= TASK TO CARRY OUT =
Report the count, and only the count, of lines in the records that include the word "title".
═══ DATASET EXCERPTS ═══
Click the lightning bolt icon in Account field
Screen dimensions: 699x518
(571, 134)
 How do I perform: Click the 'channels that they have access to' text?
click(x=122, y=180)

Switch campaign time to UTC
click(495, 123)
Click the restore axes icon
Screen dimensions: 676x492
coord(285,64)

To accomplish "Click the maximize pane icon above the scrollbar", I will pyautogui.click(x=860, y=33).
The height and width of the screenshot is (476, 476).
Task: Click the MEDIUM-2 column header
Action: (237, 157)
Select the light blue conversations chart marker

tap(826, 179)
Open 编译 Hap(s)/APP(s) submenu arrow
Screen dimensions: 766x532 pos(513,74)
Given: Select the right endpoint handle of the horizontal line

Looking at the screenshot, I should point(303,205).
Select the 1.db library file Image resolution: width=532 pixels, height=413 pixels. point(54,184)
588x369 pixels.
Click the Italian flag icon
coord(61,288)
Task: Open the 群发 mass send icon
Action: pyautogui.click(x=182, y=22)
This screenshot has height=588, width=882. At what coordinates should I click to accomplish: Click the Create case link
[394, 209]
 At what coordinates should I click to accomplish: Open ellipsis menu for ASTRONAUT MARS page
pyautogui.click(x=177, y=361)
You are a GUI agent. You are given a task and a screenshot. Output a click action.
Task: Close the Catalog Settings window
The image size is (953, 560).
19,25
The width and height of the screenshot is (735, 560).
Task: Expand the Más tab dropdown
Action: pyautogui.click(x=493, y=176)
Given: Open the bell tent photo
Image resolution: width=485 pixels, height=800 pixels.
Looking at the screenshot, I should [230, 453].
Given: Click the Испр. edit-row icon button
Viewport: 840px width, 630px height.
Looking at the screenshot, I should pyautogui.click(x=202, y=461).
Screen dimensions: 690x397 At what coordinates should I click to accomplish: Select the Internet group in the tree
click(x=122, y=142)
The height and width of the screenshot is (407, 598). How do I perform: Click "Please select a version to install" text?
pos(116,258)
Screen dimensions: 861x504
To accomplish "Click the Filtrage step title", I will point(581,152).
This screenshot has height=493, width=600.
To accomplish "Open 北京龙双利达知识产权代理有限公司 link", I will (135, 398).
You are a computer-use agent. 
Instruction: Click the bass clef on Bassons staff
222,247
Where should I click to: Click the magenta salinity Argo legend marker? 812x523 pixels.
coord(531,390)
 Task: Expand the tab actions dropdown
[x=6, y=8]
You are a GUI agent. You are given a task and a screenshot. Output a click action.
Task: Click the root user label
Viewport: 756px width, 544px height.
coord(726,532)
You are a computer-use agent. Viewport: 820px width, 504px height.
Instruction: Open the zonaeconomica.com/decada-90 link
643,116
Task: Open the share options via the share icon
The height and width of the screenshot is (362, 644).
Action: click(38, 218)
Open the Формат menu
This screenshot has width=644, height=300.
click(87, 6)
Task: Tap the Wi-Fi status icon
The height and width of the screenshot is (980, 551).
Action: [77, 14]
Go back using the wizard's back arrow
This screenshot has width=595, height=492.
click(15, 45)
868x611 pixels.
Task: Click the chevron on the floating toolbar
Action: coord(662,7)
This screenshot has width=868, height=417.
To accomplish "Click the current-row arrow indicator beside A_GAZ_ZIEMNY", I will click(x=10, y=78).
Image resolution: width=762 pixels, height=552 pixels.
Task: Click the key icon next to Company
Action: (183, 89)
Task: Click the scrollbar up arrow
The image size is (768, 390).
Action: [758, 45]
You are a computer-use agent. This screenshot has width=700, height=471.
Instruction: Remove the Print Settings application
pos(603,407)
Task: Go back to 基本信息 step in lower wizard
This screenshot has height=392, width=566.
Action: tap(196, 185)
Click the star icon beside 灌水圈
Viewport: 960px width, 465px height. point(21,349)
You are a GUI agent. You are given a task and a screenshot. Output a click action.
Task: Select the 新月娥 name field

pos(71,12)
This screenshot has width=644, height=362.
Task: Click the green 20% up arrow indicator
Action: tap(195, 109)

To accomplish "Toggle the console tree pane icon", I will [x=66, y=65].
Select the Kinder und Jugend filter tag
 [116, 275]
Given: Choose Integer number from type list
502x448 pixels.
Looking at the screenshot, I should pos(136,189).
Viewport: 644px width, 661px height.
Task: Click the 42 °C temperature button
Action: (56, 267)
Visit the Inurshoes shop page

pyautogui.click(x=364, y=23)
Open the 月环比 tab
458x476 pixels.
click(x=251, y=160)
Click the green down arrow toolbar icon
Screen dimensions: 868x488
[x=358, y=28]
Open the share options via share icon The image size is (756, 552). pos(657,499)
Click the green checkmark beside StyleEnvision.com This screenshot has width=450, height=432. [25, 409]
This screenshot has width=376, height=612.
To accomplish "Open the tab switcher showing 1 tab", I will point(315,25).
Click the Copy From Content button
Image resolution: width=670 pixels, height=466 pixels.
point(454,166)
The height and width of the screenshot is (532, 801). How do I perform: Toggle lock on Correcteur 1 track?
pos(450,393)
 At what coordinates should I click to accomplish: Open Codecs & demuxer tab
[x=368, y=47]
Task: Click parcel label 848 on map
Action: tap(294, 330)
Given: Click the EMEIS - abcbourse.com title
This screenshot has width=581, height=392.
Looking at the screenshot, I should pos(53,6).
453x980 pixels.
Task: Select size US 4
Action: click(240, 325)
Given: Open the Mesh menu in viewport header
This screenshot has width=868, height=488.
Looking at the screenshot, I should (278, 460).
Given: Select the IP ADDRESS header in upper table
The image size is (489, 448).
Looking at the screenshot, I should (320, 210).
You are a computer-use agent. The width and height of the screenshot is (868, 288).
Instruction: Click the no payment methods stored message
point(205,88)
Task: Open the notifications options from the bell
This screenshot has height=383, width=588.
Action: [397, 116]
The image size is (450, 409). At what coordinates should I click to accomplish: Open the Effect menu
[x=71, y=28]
═══
= SOLUTION TO THE PROBLEM =
2